Dataset records -
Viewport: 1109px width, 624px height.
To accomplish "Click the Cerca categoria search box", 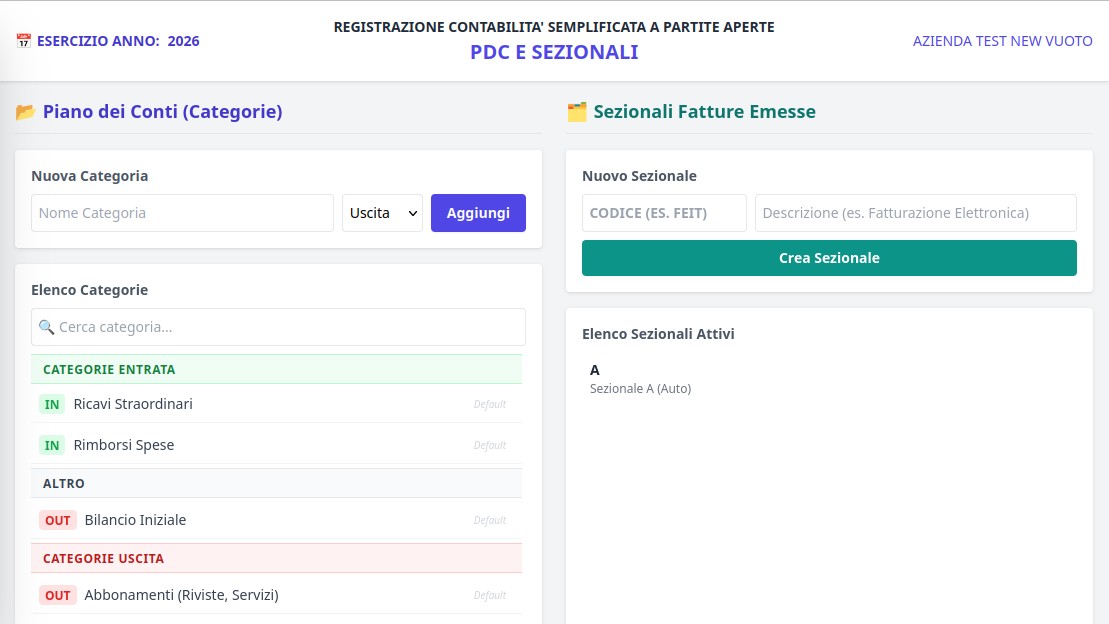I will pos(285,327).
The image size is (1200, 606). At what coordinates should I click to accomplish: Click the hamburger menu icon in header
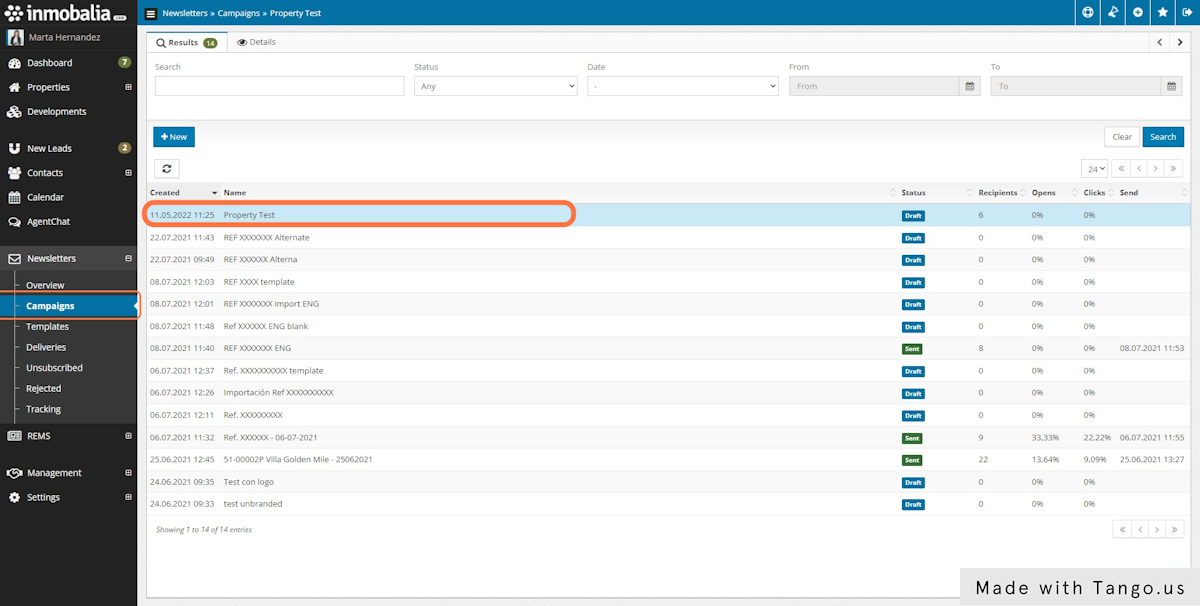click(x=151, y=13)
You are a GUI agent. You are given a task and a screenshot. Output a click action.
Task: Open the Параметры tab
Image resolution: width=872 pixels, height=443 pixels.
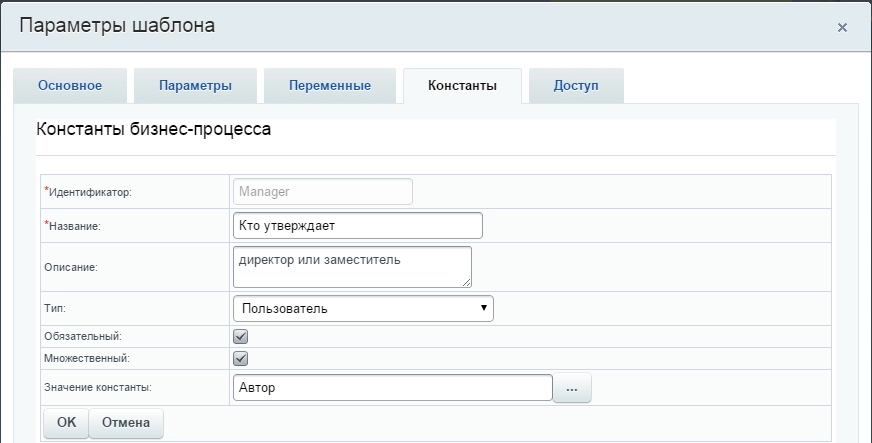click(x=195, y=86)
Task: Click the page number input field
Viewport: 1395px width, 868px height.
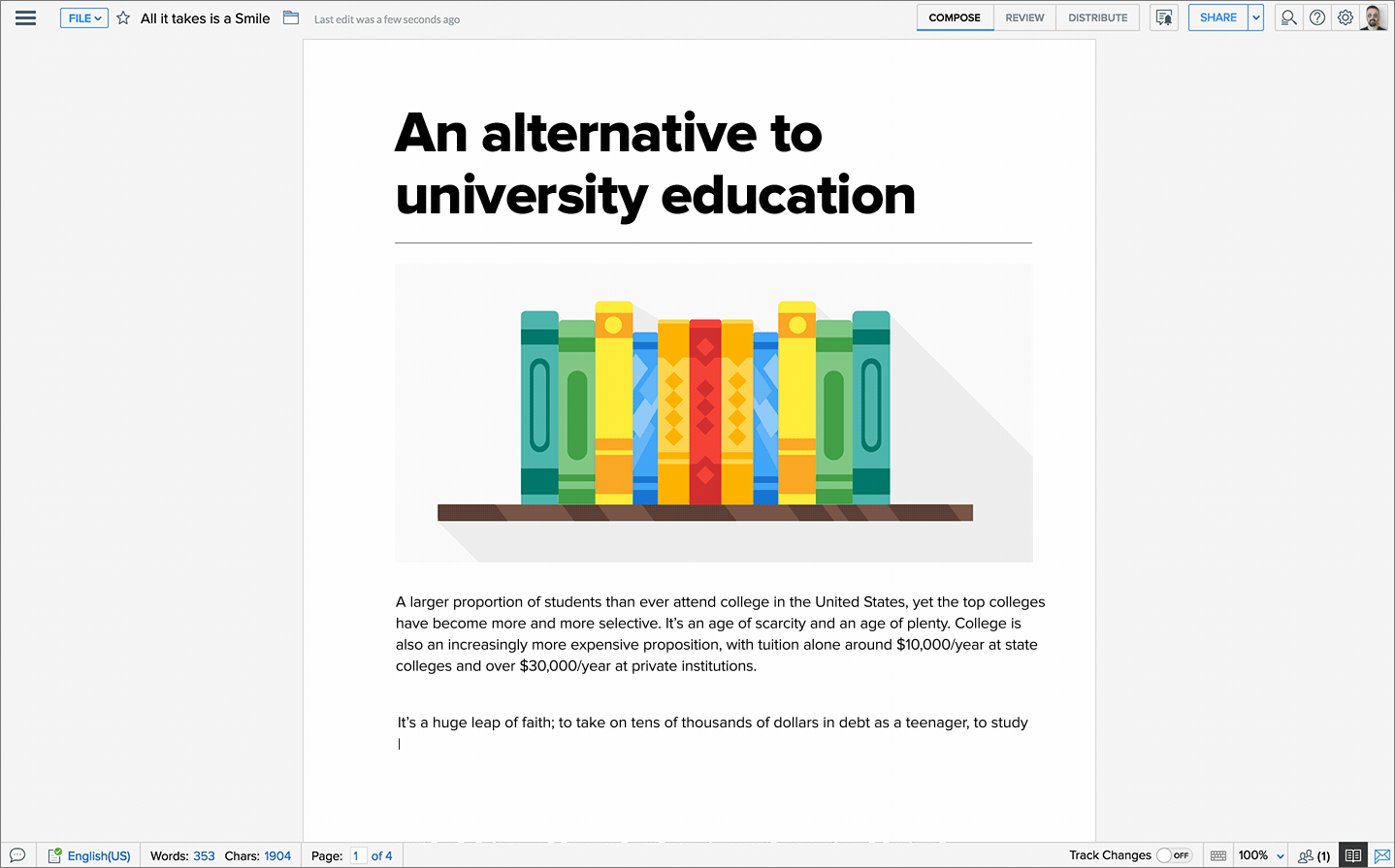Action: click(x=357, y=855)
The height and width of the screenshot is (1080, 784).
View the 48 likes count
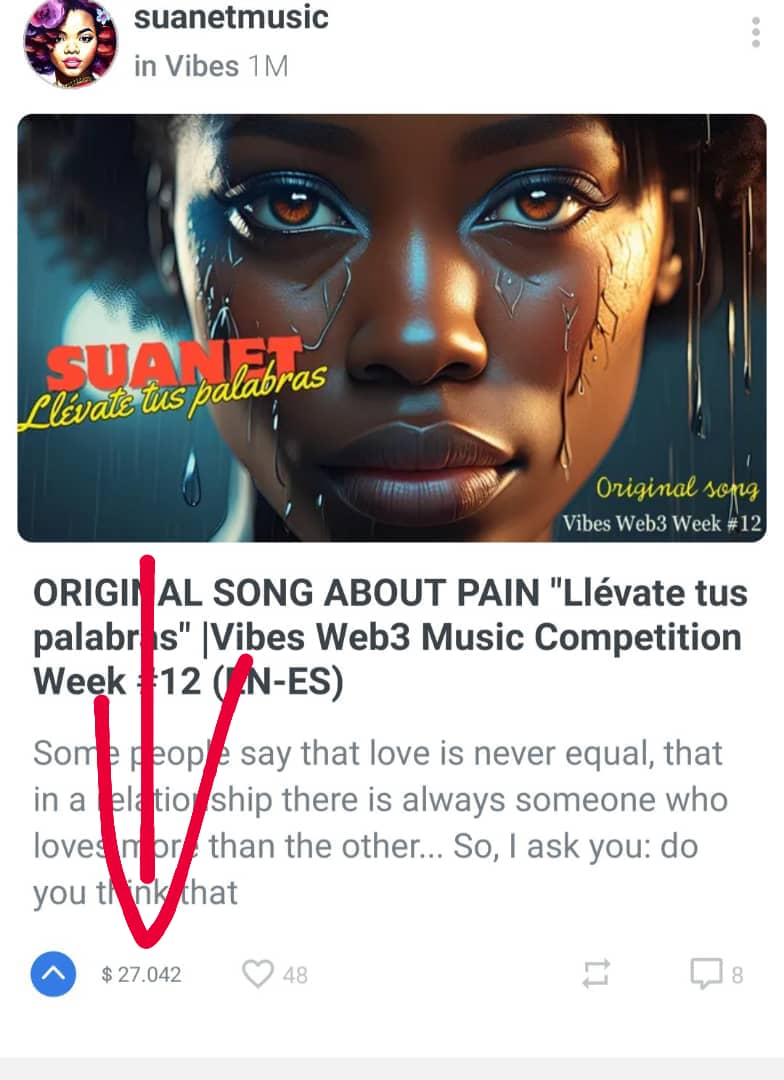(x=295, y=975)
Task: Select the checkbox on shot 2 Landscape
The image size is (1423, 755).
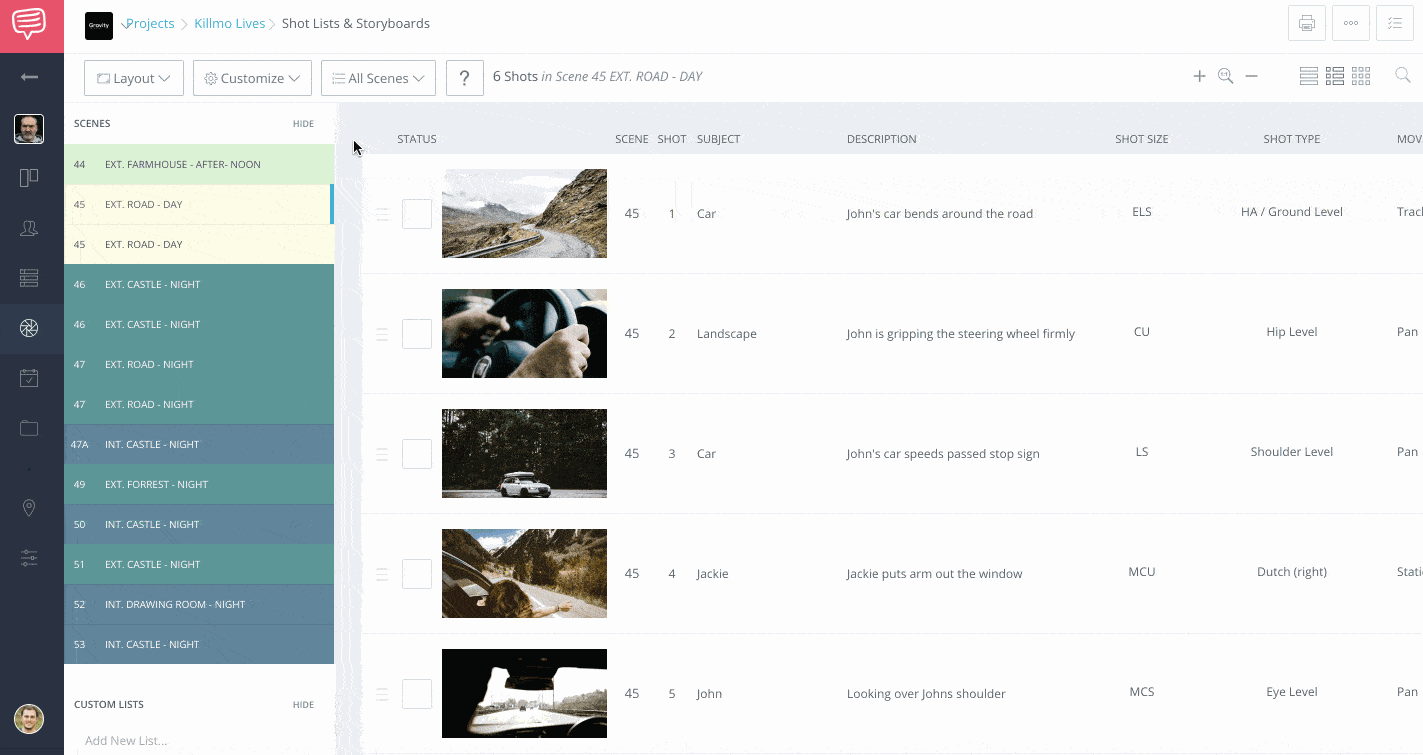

Task instructions - Reproduce exactly, and only, the lines from the one with "The image size is (1200, 606)." to the final line of the listing above; the pictures are to be left out.

Answer to this problem -
The image size is (1200, 606). At what coordinates should I click to accomplish: Click the hamburger menu icon in header
click(x=151, y=13)
You are a GUI agent. You are given a task and a screenshot. Output a click action.
Task: Open the Параметры tab
Image resolution: width=872 pixels, height=443 pixels.
click(x=195, y=86)
Task: Click the page number input field
Viewport: 1395px width, 868px height.
Action: click(x=357, y=855)
The height and width of the screenshot is (1080, 784).
View the 48 likes count
(x=295, y=975)
Task: Select the checkbox on shot 2 Landscape
The image size is (1423, 755).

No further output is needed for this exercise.